* [WHAT YOU SHOULD DO]: Reproduce the passage of the excerpt about Don Phillips between "He pulled a" and "was as well.", inclusive.

BEGIN EXCERPT TO READ

Don had started things for both of us. And we weren’t alone. Don was the guy who gave so many young actors their first shot at the stars.

It was around 2:16 in the morning on the night Don and I met. We were riding in the backseat of the cab that was heading across town to drop me off at my apartment.

“You ever done any acting?”, he asked as he passed the joint my way.

“Well, I mean, I was in a beer commercial for about two and half seconds, more of modeling job but…”

He pulled a mini spiral notepad and pen from the breast pocket of the weathered blue blazer he was wearing.

“Come to this address, 9am, I’ll have a script waiting for you.”

Matthew McConaughey with Rory Cochrane in “Dazed and Confused” - Credit: Everett
Matthew McConaughey with Rory Cochrane in “Dazed and Confused” - Credit: Everett

Everett

About 5 hours later I drove to the addy, stepped inside, and was immediately greeted by a young woman, “Matthew?,” she asked.
“Uh, yeah, I’m here to pick up a —–
“Script from Don, yeah, it’s right here,” she said as she handed me a script, Dazed and Confused was on the title page. A handwritten note was as well.

Matthew, great night last night, you’re the real deal man.

Here’s the script. The character’s “Wooderson.”
I think you might be right for this guy—He’s cooool.”
Love, Don.

Who was Don Phillips?

The guy at the bar I introduced myself to on that long night all those years ago.

END EXCERPT TO READ
BEGIN MATERIAL

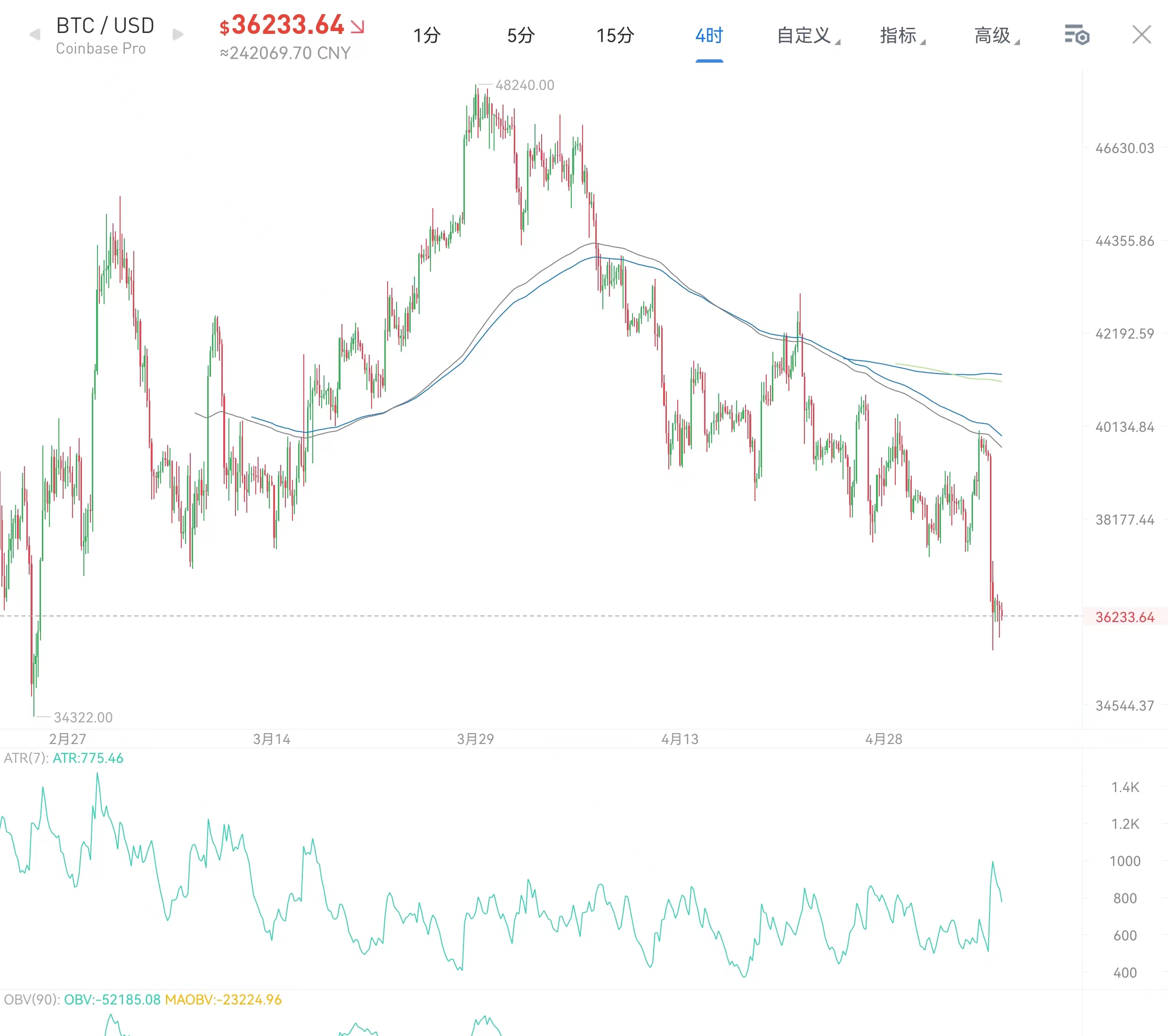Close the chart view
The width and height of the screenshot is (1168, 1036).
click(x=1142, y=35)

END MATERIAL

* [ANSWER TO THIS EXERCISE]:
He pulled a mini spiral notepad and pen from the breast pocket of the weathered blue blazer he was wearing.

“Come to this address, 9am, I’ll have a script waiting for you.”

Matthew McConaughey with Rory Cochrane in “Dazed and Confused” - Credit: Everett
Matthew McConaughey with Rory Cochrane in “Dazed and Confused” - Credit: Everett

Everett

About 5 hours later I drove to the addy, stepped inside, and was immediately greeted by a young woman, “Matthew?,” she asked.
“Uh, yeah, I’m here to pick up a —–
“Script from Don, yeah, it’s right here,” she said as she handed me a script, Dazed and Confused was on the title page. A handwritten note was as well.